** Source records **
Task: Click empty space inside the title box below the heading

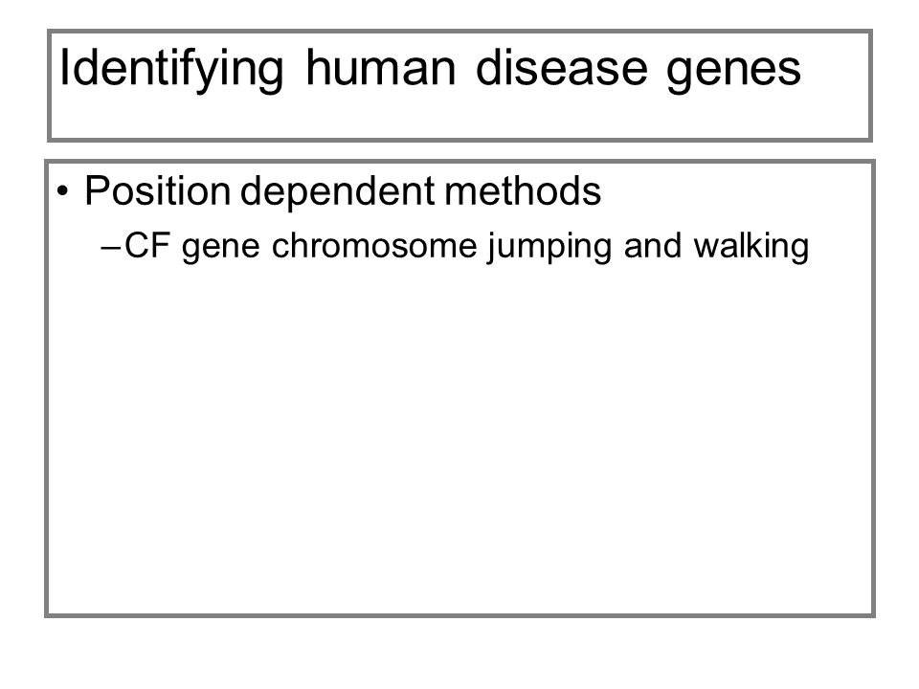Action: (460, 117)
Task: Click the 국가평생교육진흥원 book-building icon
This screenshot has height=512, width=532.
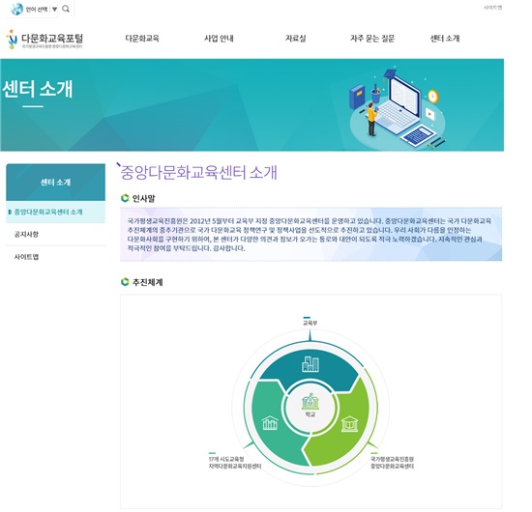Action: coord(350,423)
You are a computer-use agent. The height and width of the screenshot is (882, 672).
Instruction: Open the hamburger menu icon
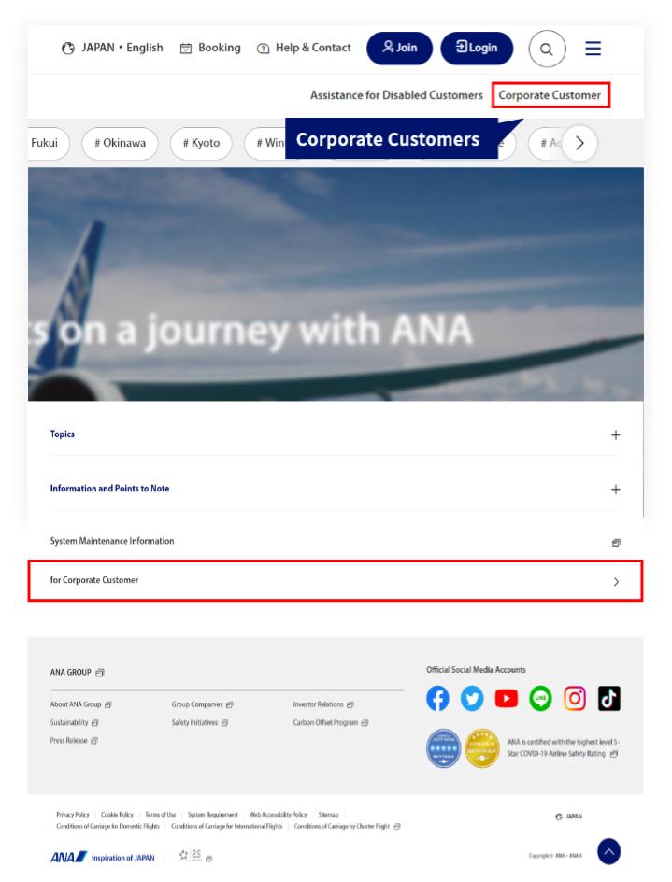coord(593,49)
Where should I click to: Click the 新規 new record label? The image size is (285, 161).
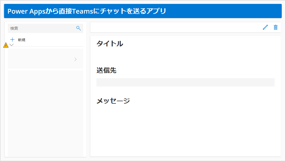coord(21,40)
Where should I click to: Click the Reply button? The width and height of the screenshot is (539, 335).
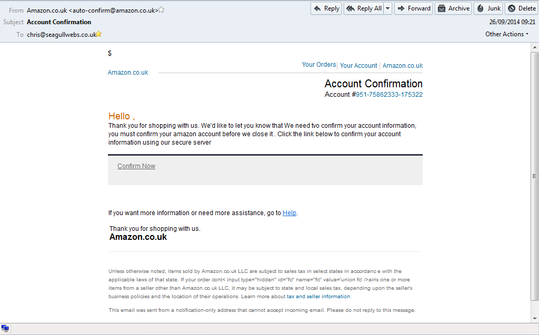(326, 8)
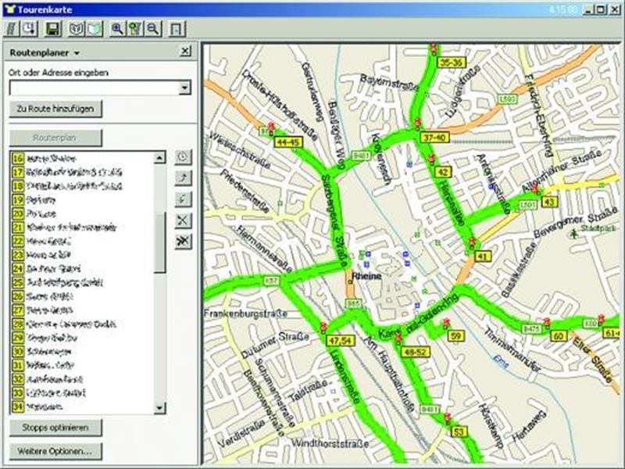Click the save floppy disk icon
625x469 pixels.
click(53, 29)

** What you should do **
Exclude all pictures and reproduce exactly the lines from the one containing "Instruction: Open the hamburger menu icon" through the final line of the entries above.

** Exercise output **
Instruction: Open the hamburger menu icon
coord(593,49)
Where should I click to: Click the 新規 new record label? The image size is (285, 161).
coord(21,40)
Where should I click to: Click the Reply button? The width and height of the screenshot is (539, 335).
(326, 8)
Click the save floppy disk icon
625x469 pixels.
click(53, 29)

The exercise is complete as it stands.